Similar to autonomous driving, the metaverse, and brain-computer interfaces, humanoid robots are becoming the next baton in the relay of "technological singularity." But what truly gets deployed and commercialized are ecosystems like Amazon's logistics robots—those non-humanoid machines that follow first principles, where function determines form.
Humanoid ≠ Efficient. Making a tool use a tool is a backlash against efficiency. Essentially, humans invent tools to replace part of our capabilities, thereby improving efficiency.
- A hammer replaces hand hammering;
- A washing machine replaces hand washing;
- An AGV replaces manual搬运.
But when we create a robot that resembles a human and then have it operate a wok, push a cart, or tighten screws, we are actually doing something absurd: making a tool use another tool.
Humans invent tools to make them extensions of the body, improving efficiency. Creating a "human" to operate another tool may be less efficient than manual operation—this is anti-efficiency in engineering terms.
This is a typical case of "taking off pants to fart"—unnecessary, high cost, low efficiency, and adding countless maintenance and failure points.
The US lacks the full industrial chain capability to complete the intelligent upgrade of production and manufacturing, so they choose the humanoid robot path. But that doesn't mean it's the correct path.
China Doesn't Need This Romance
Unlike the US, China's manufacturing industry itself is a high-frequency, distributed, flexible, and intelligent system.
We can mass-produce搬运 AGVs, smart trash cans, delivery robots, automated sorting centers... Even in residential areas, factories, and buildings in first-tier cities, various "non-humanoid" smart devices are already in use.
We don't need a humanoid terminal to adapt to the environment; we have the ability to改造 the environment.
Blindly Following the US's Industrial Path Is the Path Dependency of "Copying Homework"
In the past, Chinese startups were accustomed to "copying US homework": the US proposes a new concept, we bring it back, and commercialize it locally—from early search, internet, e-commerce, to the mobile internet era's sharing economy, SaaS, almost all succeeded.
This approach was once very efficient:
- The US validates demand, China achieves scale and profitability, and finally cashes out by returning to the US.
But today, the technological gap between China and the US has significantly narrowed. Even on the application side, China, with its vast user base and engineering capabilities, has developed a unique ecosystem.
We have the world's strongest manufacturing capabilities, the most complex user demands, and the most flexible application scenarios. Continuing to "blindly copy" at this point is likely the inertia of path dependency, not a judgment based on reality.
What we need is not to "build humans with the US," but to develop our own technological path based on our own structure and market demands.
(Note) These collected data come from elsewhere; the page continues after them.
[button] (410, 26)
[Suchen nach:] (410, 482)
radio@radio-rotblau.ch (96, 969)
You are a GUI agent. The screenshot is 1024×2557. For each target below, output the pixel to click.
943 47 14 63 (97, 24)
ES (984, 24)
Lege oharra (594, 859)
The STAR Market Is Not a Springboard, But a Ceiling
On the surface, Zhiyuan's backdoor listing seems like an "industry breakthrough signal"; but from a capital structure perspective, it is actually a warning:
- The STAR Market has limited financing capacity and can hardly support companies of Figure AI's scale;
- If the first company in the industry goes public via "low-valuation backdoor listing," subsequent companies will use it as a "valuation anchor";
- Investors are eager to cash out rather than continue深耕, indicating they no longer believe this story can be sustained.
This is not a signal of "takeoff," but a posture of "preparing to land." Capital is preparing to exit.
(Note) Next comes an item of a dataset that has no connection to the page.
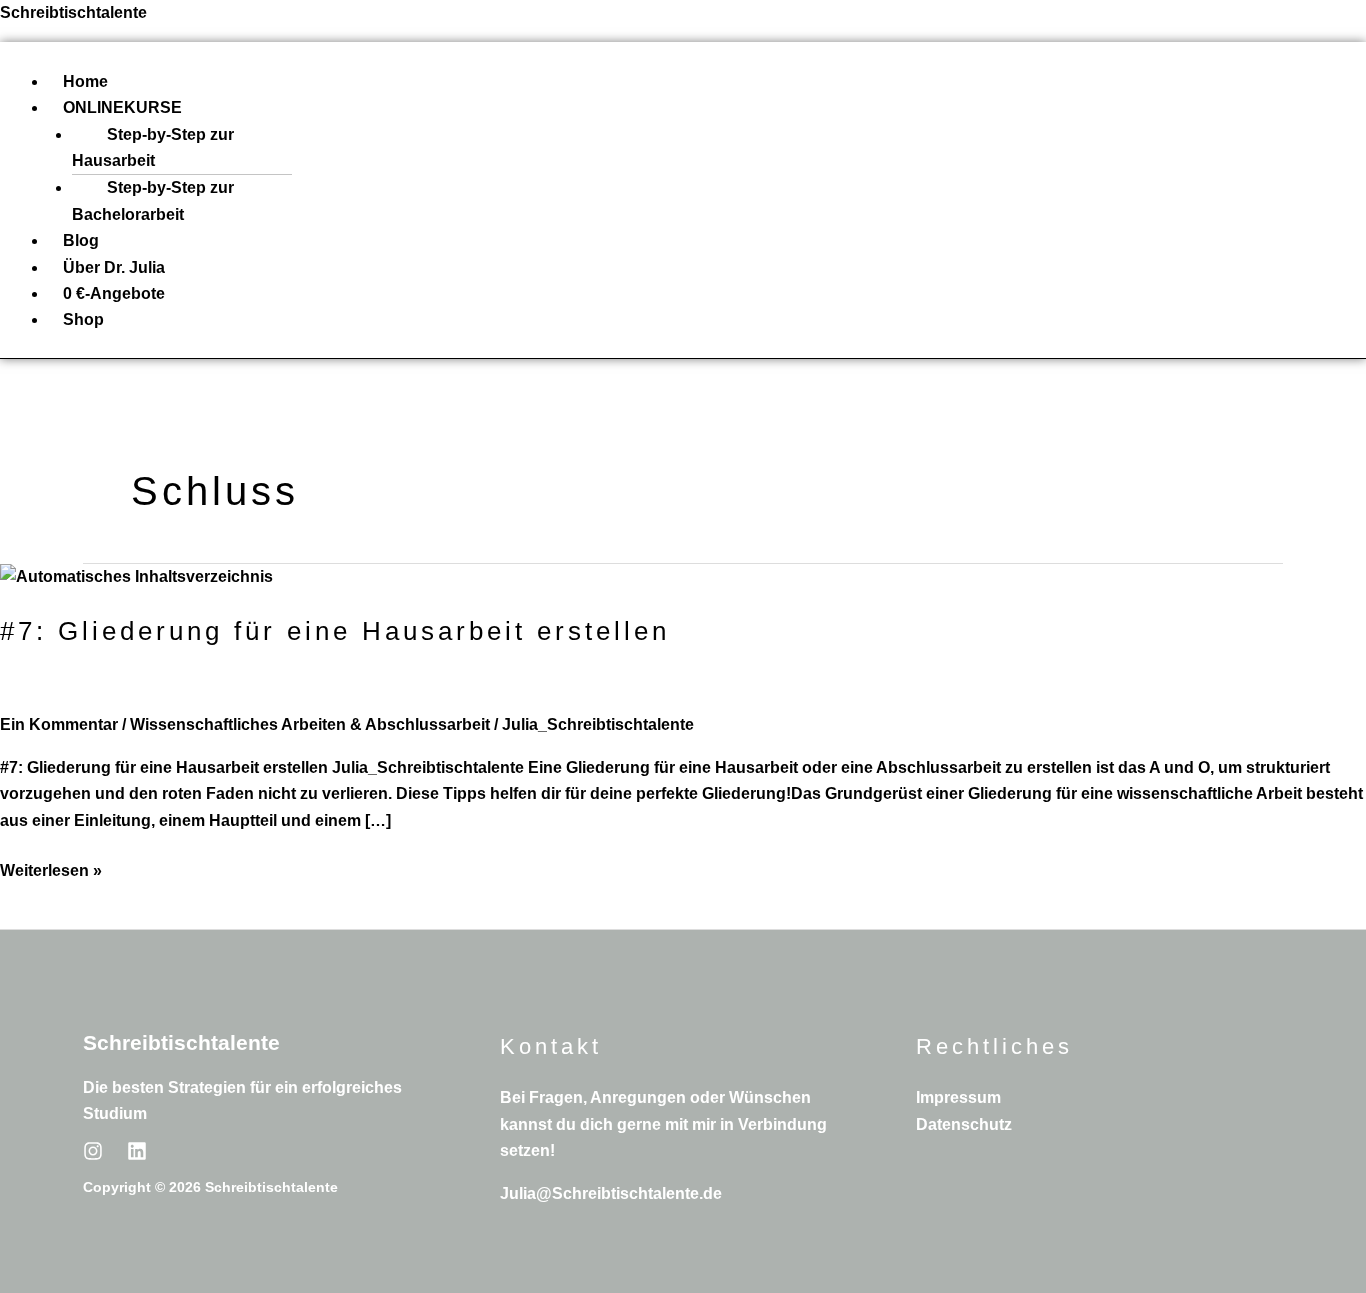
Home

Don't let romance replace reality. Humanoid robots are not a false proposition, but they should not be China's main path. The US is taking this path because it has no other choice; we are not taking it because we have choices.
What should truly be pursued is not the shell of "resembling humans," but the core of "efficiently completing tasks." An automatic cooking machine is far more reliable than a robot that can't cook well. A useful cleaning robot doesn't need to walk, dance, or practice Tai Chi like a human.
What we need is not to bring "future fantasies" into reality, but to use engineering capabilities to改造 reality.